= Beginning of Section =

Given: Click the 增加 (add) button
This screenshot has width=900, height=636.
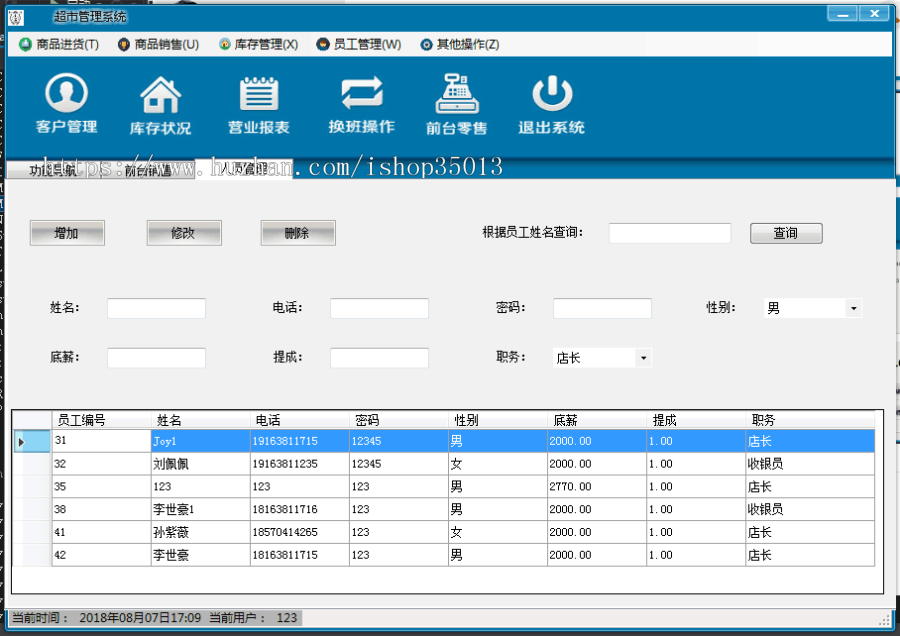Looking at the screenshot, I should click(x=67, y=232).
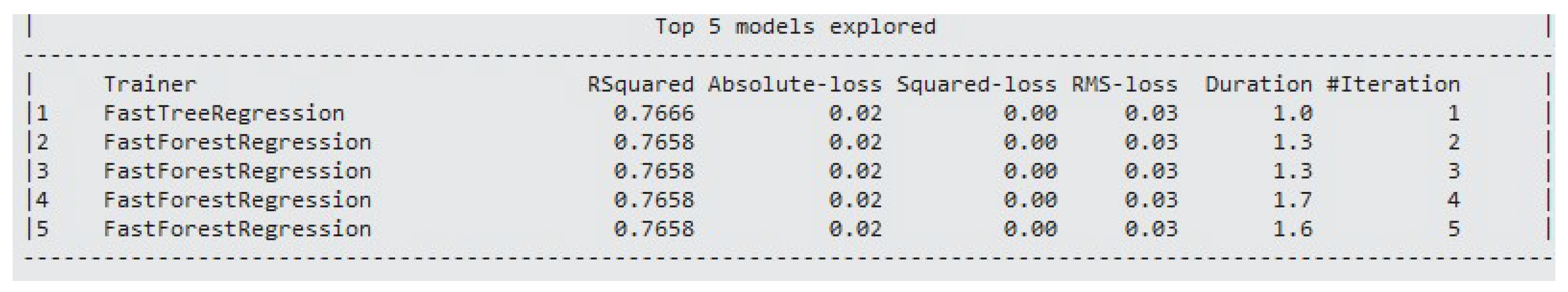Click the 'Top 5 models explored' title
This screenshot has width=1568, height=292.
point(795,27)
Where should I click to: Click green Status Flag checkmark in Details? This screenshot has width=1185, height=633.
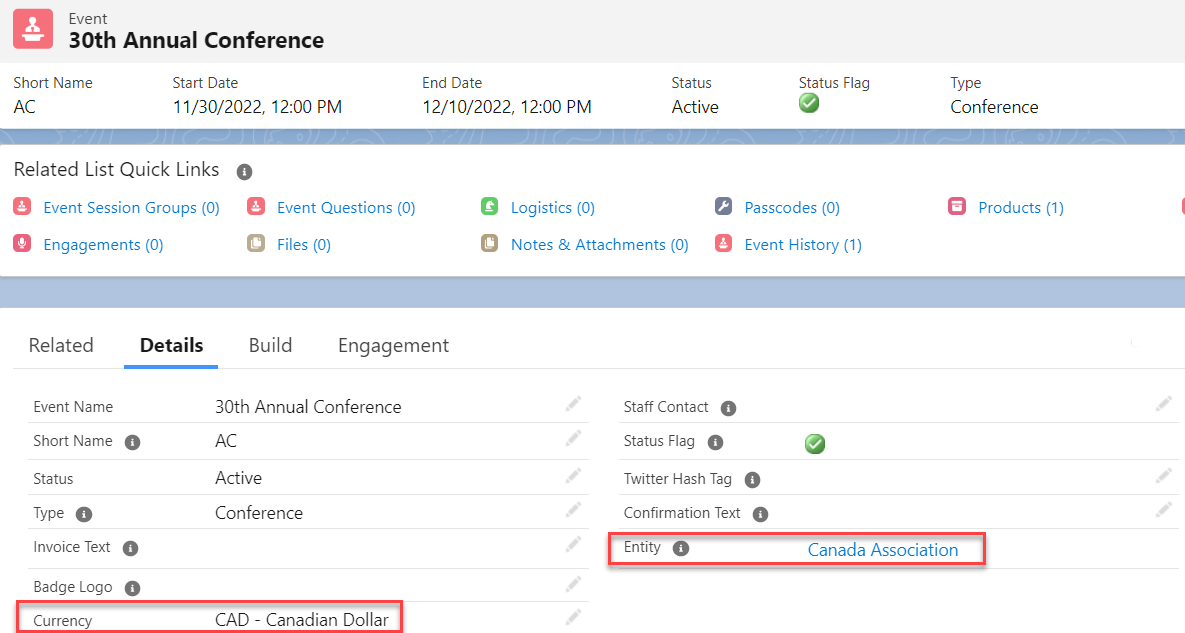[815, 443]
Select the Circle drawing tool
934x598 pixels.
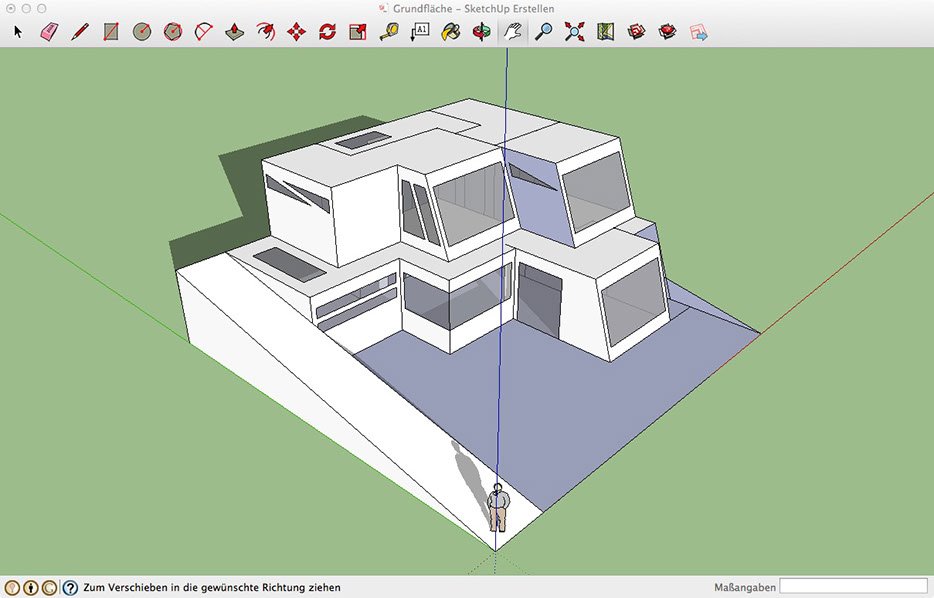point(142,32)
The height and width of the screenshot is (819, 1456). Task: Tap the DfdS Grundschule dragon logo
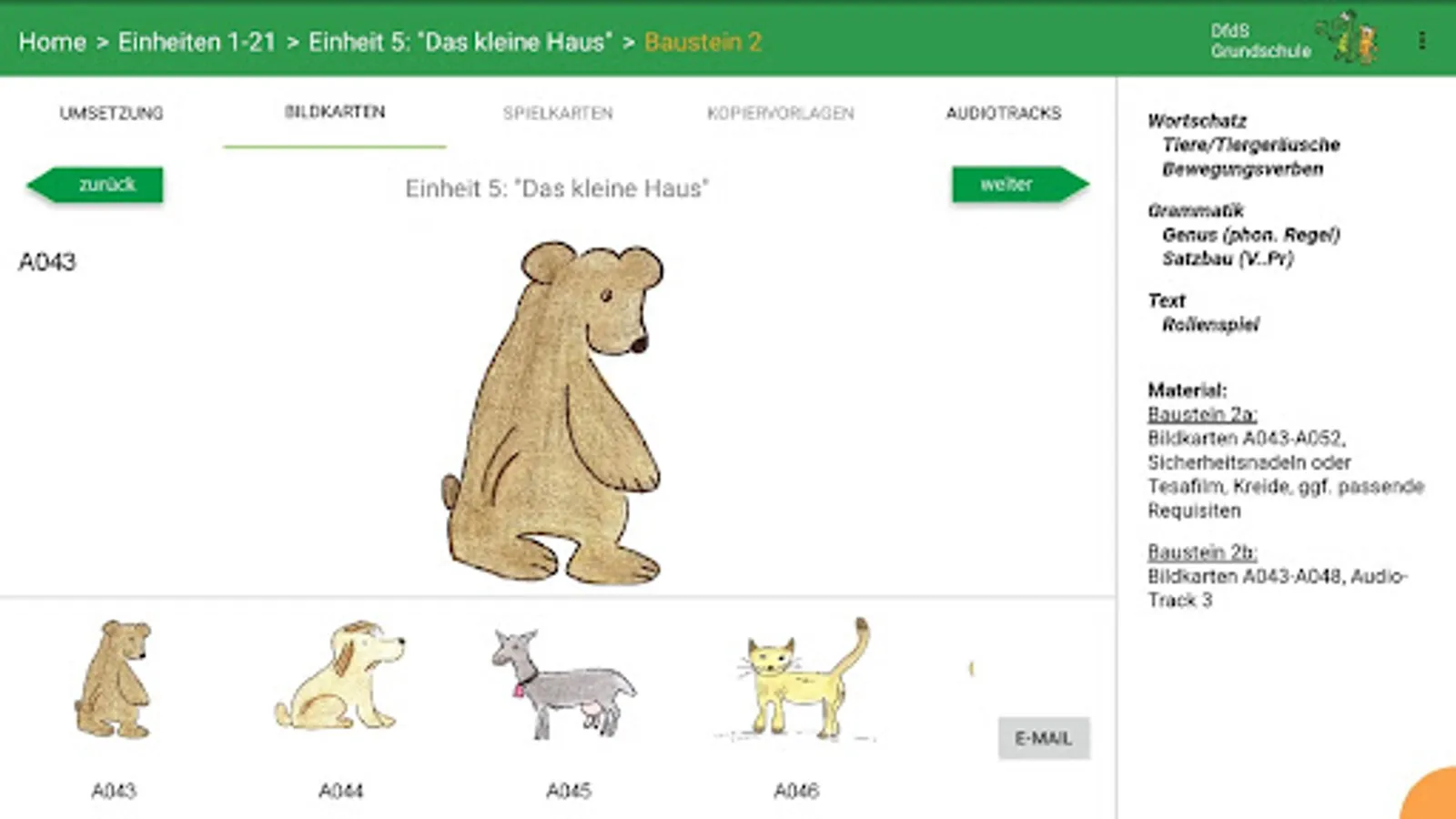[x=1358, y=38]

= End of Section =

Directions –
Reproduce, exactly and without pictures, the lines above from the one containing "The height and" through the last line of the material, both ends included, and nothing more.

Answer to this exercise –
The height and width of the screenshot is (819, 1456). Task: Tap the DfdS Grundschule dragon logo
[x=1358, y=38]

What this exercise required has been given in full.